Question: What Happens When You Sell A Life Estate?

A person owns property in a life estate only throughout their lifetime.

Beneficiaries cannot sell property in a life estate before the beneficiary’s death.

One benefit of a life estate is that property can pass when the life tenant dies without being part of the tenant’s estate.

Can you sell a life estate?

Although the life tenant can sell the life estate, the buyer would have ownership rights only as long as the original life tenant lived. A remainder interest may also be sold. If a remainderman wants to sell the property, the only way of doing so is to obtain a release of the life estate from the life tenant.

Can you sell a house that is in a life estate?

You can sell or give your home to your children, but keep the right to live in or control the home until you die. When you do this, you keep a “life estate.” When you have a life estate, you are called the “life tenant.” Your child is called the “remainderman.”

Who owns the property in a life estate?

A life estate deed is a legal document that changes the ownership of a piece of real property. The person who owns the real property (in this example, Mom) signs a deed that will pass the ownership of the property automatically upon her death to someone else, known as the “remainderman” (in this example, Son).

What happens to a life estate after the person dies?

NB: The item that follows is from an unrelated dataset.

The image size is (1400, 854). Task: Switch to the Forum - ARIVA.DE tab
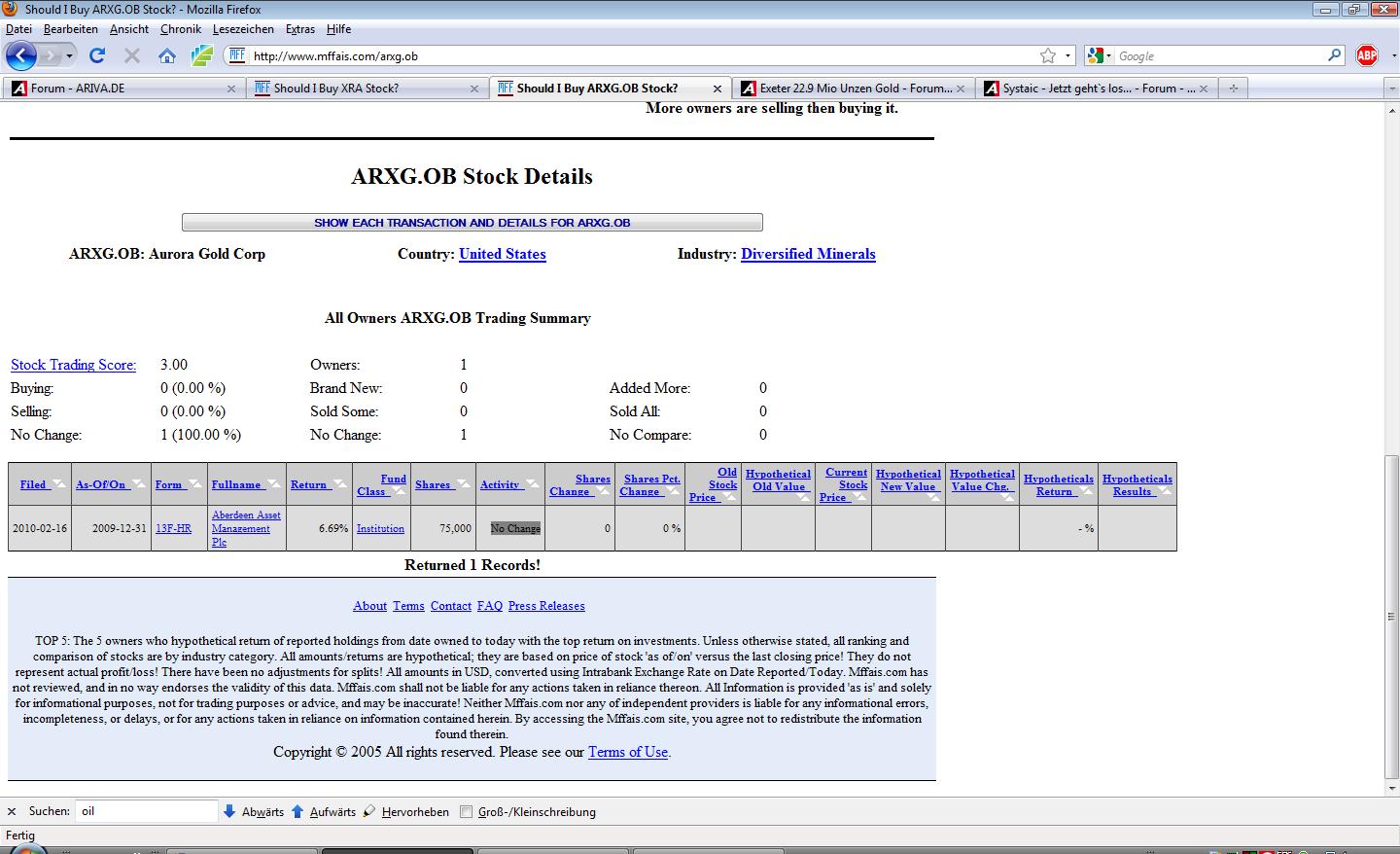[x=122, y=89]
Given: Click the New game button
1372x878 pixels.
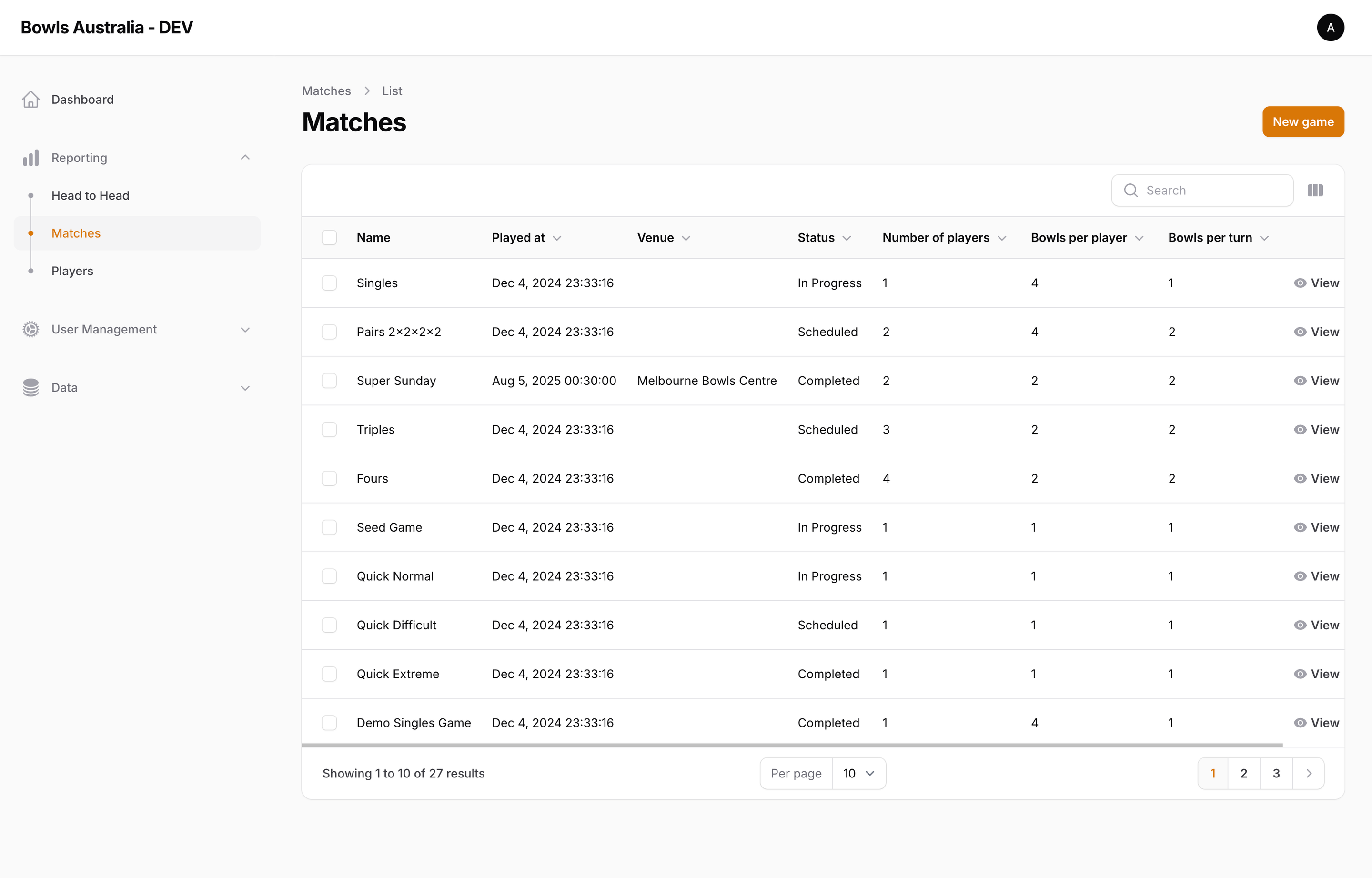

A life estate allows lifetime use of a home before it passes to the final beneficiaries. A “life estate” occurs when a person has a legal right to use property during life, but does not own the property outright. After the death of the life tenant, the property passes to the named beneficiaries, called “remaindermen.”

What is the value of a life estate?

The value of the life estate is found by going to the Life Estate and Remainder Interest Table here. The value of the life estate is found by taking the value of the property and multiplying it by the life estate factor (a.k.a. life estate rate).

Does a person with a life estate own the property?

A person owns property in a life estate only throughout their lifetime. Beneficiaries cannot sell property in a life estate before the beneficiary’s death. One benefit of a life estate is that property can pass when the life tenant dies without being part of the tenant’s estate.

What are the two types of life estates?

The two types of life estates are: conventional and the legal life estate. grantee, the life tenant. Following the termination of the estate, rights pass to a remainderman or revert to the previous owner.

What are the benefits of a life estate?

Benefits of a Life Estate

  • The right to live in the home until death;
  • Maintaining a $250,000 capital gains exclusion provided you resided in the home two (2) of the last five (5) years;
  • The right to keep a portion of the sale proceeds of the house if it is later sold;
  • The right to rental income;

Can a life estate be terminated?

Due to this termination, a life estate holder cannot transfer his or her interest in the property through a will. Importantly, a life estate cannot be revoked. Therefore, once a person sets up his or her ownership of a property in a life estate, he or she cannot sell or otherwise dispose of the home.

Do you pay taxes on a life estate?

When retaining a Life Estate in the property, you are not transferring or giving the entire interest in the property away. As the owner of the property by virtue of the life estate, a life tenant may continue to deduct the real estate taxes he pays on his federal income tax return. (I.R.C. §164(a); Reg. §1.164-1(a).

What is the purpose of a life estate deed?

Typically, the purpose of a life estate deed is to provide for the transfer of the property to the desired person(s) (remainderman) automatically at the death of the property owner who retained the life estate (“life tenant”), without the necessity of probate.

What is a life tenant entitled to?

One who holds a life estate. A life tenant has all rights associated with ownership of real property, except the right to sell the property, until his/her (or someone else’s) death. Upon the death of the life tenant, the property reverts back to the owner, or to a third party designated by the owner.